The 2nd Circuit’s request for the DOJ’s input in the Cipro case followed the Federal Circuit’s holding, which suggests that the 2nd Circuit is at least entertaining the possibility of reaching a different conclusion. This would result in an unusual split between two circuits hearing appeals in the very same case, which may get the U.S. Supreme Court’s attention, notwithstanding the fact that the Supreme Court denied certiorari in the appeal before the Federal Circuit. To get to that point, however, the 2nd Circuit will effectively have to reverse its 2006 opinion in In re Tamoxifen Citrate Antitrust Litigation, 466 F.3d 187 (2d Cir. 2006), which reached a conclusion similar to that espoused by the Federal Circuit. The 2nd Circuit’s jurisdiction to address the issue also is in question. Regardless of the outcome of the litigation, the DOJ’s brief sends a warning that future reverse payment settlements may be the subject of DOJ scrutiny.
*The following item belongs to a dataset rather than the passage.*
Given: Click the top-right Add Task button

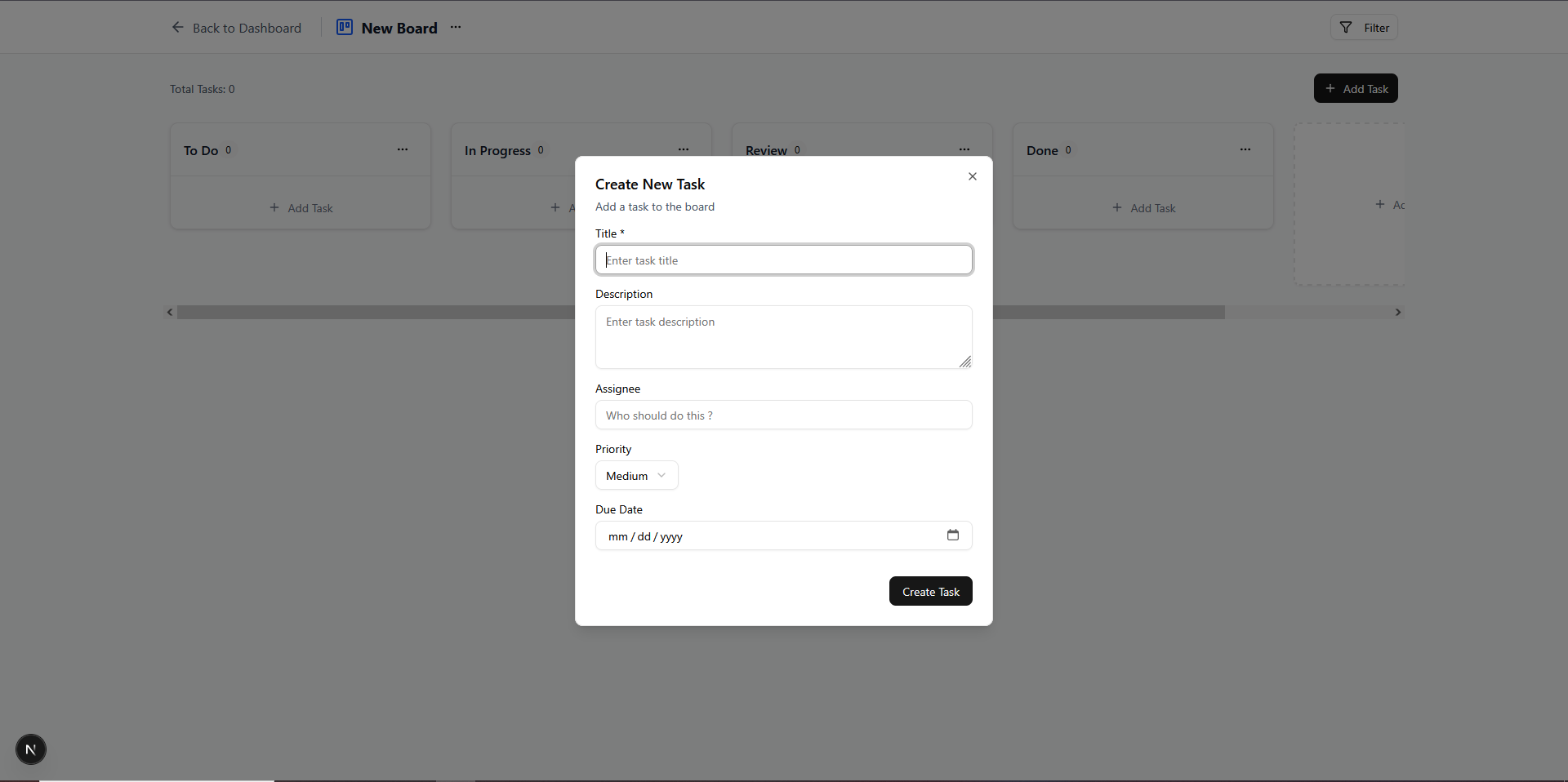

The question posed by the 2nd Circuit in its request to the DOJ was “whether settlement of patent infringement lawsuits violates the federal antitrust laws when a potential generic drug manufacturer withdraws its challenge to the patent’s validity, which if successful would allow it to market a generic version of a drug, and the brand-name patent holder, in return, offers the generic manufacturer substantial payments.” The DOJ’s answer: “The anticompetitive potential of reverse payments in the Hatch-Waxman context in exchange for the alleged infringer’s agreement not to compete and to eschew any challenge to the patent is sufficiently clear that such agreements should be treated as presumptively unlawful under Section 1 of the Sherman Act.”
In explaining its position, the DOJ offered the court a road map for analyzing reverse payment settlement agreements in the context of litigation arising under the Hatch-Waxman amendments to the Federal Food, Drug, and Cosmetic Act, 21 U.S.C. § 301 et seq. Under the DOJ’s proffered analysis, the antitrust plaintiff would have the burden of establishing a prima facie antitrust violation by demonstrating that (1) the generic manufacturer withdrew its challenge to the validity of the patent at issue; (2) money (or equally valuable consideration) “flowed” from the patent holder to the generic manufacturer; and (3) the payment accompanied the agreement to withdraw the challenge to the patent.
Once the prima facie case is established, the agreement would be presumed illegal, and the defendant would then have the burden of proving that the agreement “does not impose an unreasonable restraint on competition.” This could be accomplished, the DOJ stated, by demonstrating that the payment by the patent holder “was no more than an amount commensurate with the patent holder’s avoided litigation costs” (or not greatly in excess of that amount). According to the DOJ, “Liability properly turns on whether, in avoiding the prospect of [patent] invalidation that accompanies infringement litigation, the parties have by contract obtained more exclusion than warranted in light of that prospect.” Nevertheless, the strength of the “prospect” (i.e. likelihood of the success of the challenge to the patent’s validity) would be irrelevant under the DOJ’s analysis.
Importantly, the DOJ stated that “defendants will be unable to carry their burden if the settlement allowed no generic competition until patent expiration.”